Myotonic Dystrophy (MD) is the most common form of muscular dystrophy, causing chronic, progressive muscle wasting and weakness. Although it typically begins in adulthood, it can manifest at any age. MD is a systemic condition, affecting multiple organs beyond skeletal muscles, including the heart, eyes, and endocrine system. There are two primary types, Type 1 (DM1) and Type 2 (DM2), which share a similar inheritance pattern but result from mutations in different genes.
The Molecular Basis of the Mutation
Myotonic dystrophy is caused by an abnormal expansion of repetitive DNA segments within a gene, known as a microsatellite expansion. This means a small sequence of nucleotides is repeated far more times than normal. This genetic alteration interferes with the normal function of cells in muscles, the central nervous system, and other tissues.
In Type 1 Myotonic Dystrophy (DM1), the mutation involves a triplet repeat (CTG) in the DMPK gene on chromosome 19. Healthy individuals typically have fewer than 35 CTG repeats, but in DM1, this number can expand to hundreds or thousands. Type 2 Myotonic Dystrophy (DM2) involves a four-nucleotide repeat (CCTG) in the CNBP gene on chromosome 3.
In both types, the expanded repeat is located in a non-coding region of the gene. The expanded DNA sequence is transcribed into an abnormally long RNA molecule that becomes toxic to the cell. This toxic RNA disrupts the function of regulatory proteins, particularly those involved in alternative splicing. This molecular dysfunction leads to the wide range of symptoms seen in myotonic dystrophy.

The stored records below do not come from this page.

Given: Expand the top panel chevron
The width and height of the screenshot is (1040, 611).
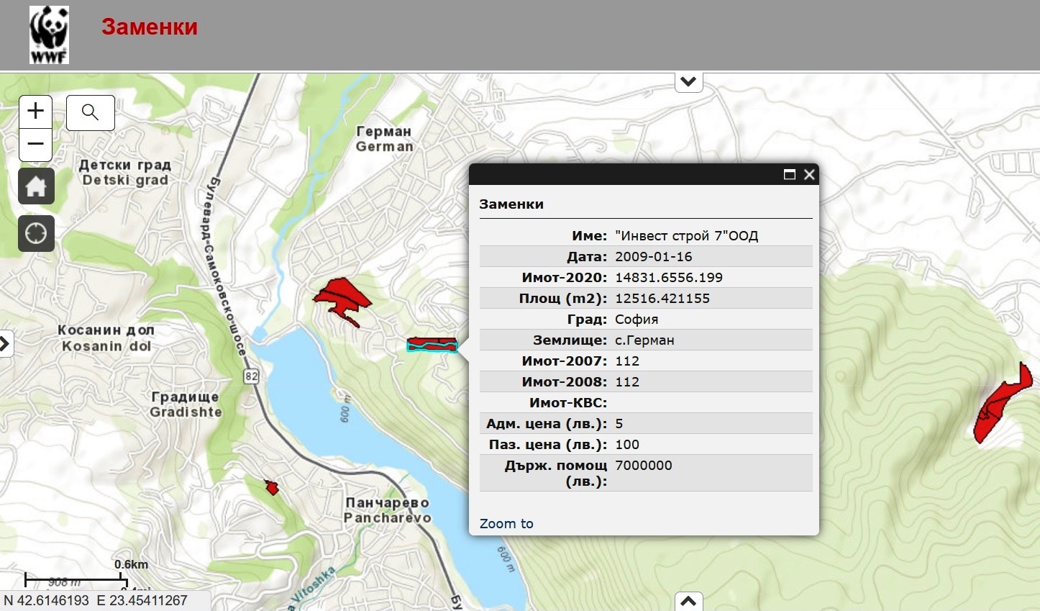Looking at the screenshot, I should [688, 82].
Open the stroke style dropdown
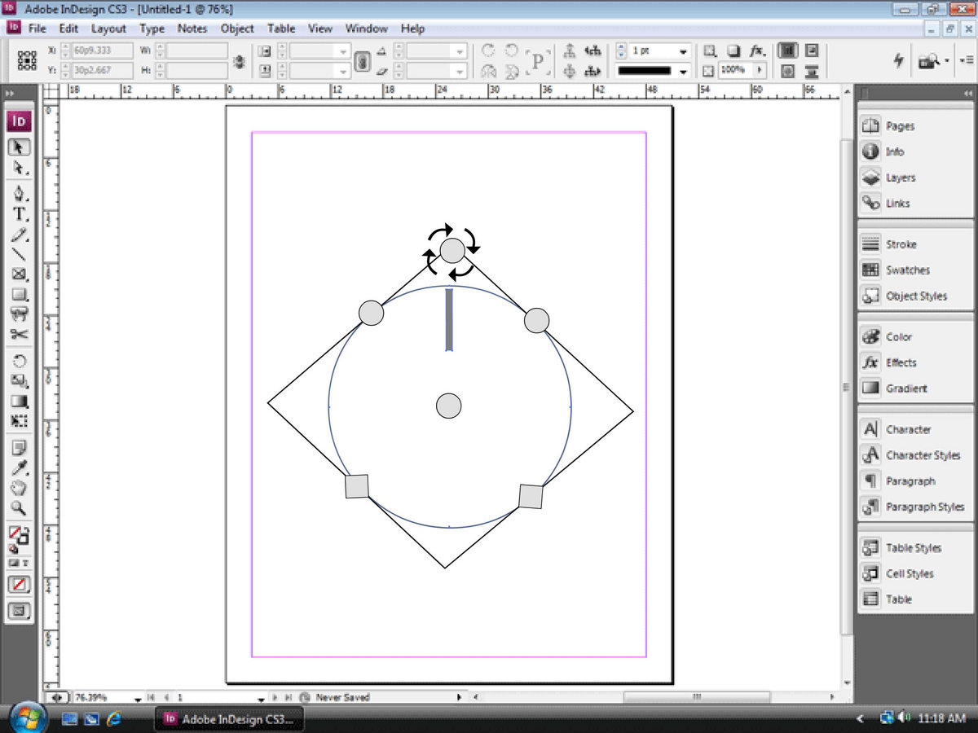This screenshot has width=978, height=733. point(683,71)
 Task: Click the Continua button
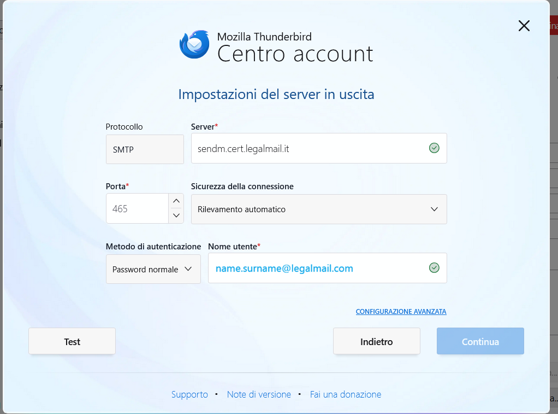480,342
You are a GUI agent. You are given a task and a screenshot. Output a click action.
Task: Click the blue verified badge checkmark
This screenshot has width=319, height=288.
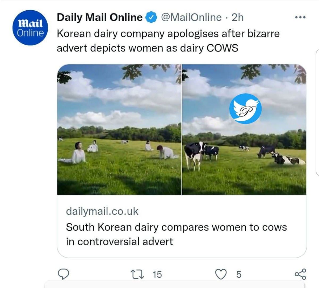tap(151, 18)
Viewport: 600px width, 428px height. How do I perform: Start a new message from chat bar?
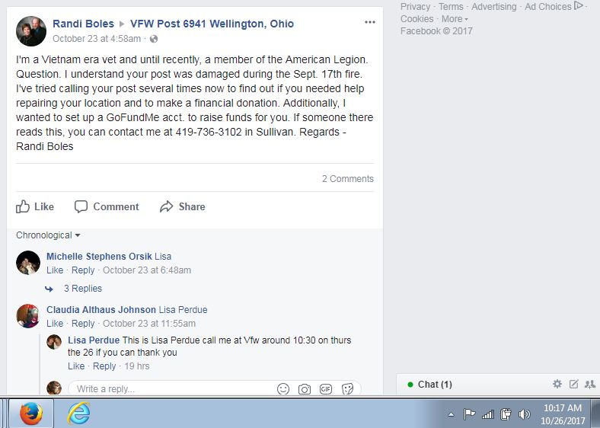573,384
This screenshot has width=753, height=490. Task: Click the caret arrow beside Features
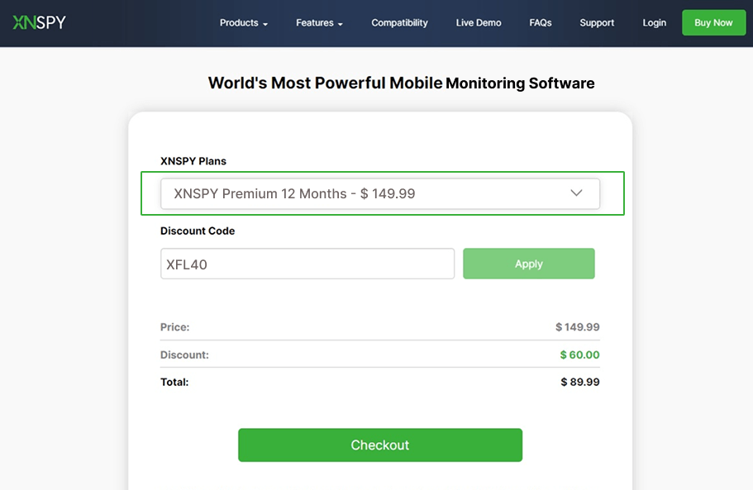click(x=341, y=24)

Understanding Autosomal Dominant Transmission
Myotonic dystrophy is inherited in an autosomal dominant pattern. “Autosomal” means the gene is located on a non-sex chromosome. “Dominant” means a person only needs to inherit one copy of the altered gene to develop the disorder.
A person with MD possesses one normal gene copy and one copy carrying the expanded mutation. Since the mutation is dominant, the single altered copy is sufficient to cause the disease. If one parent has MD, they have a 50% chance of passing the altered gene to any offspring.
This 50% probability applies to each pregnancy individually. Each child has an independent chance of inheriting the mutation, regardless of their siblings or sex. Children who do not inherit the mutated gene will not develop the condition and cannot pass it on.
Genetic Instability and Anticipation
The inheritance of Myotonic Dystrophy is complicated by anticipation. This phenomenon means the disorder’s signs and symptoms appear at an earlier age and become progressively more severe in successive generations. This worsening is directly linked to the physical instability of the expanded DNA repeats.
The expanded CTG repeat sequence in DM1 is genetically unstable and tends to lengthen when passed from parent to child. The DNA repair machinery can “slip” during the formation of eggs or sperm, resulting in the child inheriting a considerably longer repeat sequence. A larger number of repeats correlates with an earlier age of onset and a more severe clinical presentation of DM1.
Extreme expansion often occurs when DM1 is inherited from the mother, leading to Congenital Myotonic Dystrophy. This is the most severe form, present at birth with severe weakness and respiratory distress. DM2 also shows anticipation, but it is less pronounced, and the correlation between repeat length and disease severity is not as strong.
Testing and Reproductive Planning
A definitive diagnosis of myotonic dystrophy requires specialized genetic testing through DNA analysis. This testing typically involves a blood or saliva sample to determine if the characteristic expanded repeat sequence is present in the DMPK or CNBP gene. The test also measures the size of the repeat expansion, which helps predict the severity and potential age of onset, particularly in DM1.
Families affected by MD often seek genetic counseling to understand the risks and discuss family planning. A genetic counselor explains the 50% risk and provides context regarding anticipation.
For couples concerned about passing the mutation, options include preimplantation genetic diagnosis (PGD) with in vitro fertilization (IVF). Embryos are tested for the MD mutation before implantation, allowing only unaffected embryos to be selected. Prenatal diagnosis can also be performed during an ongoing pregnancy using procedures like chorionic villus sampling (CVS) or amniocentesis to test the fetus directly.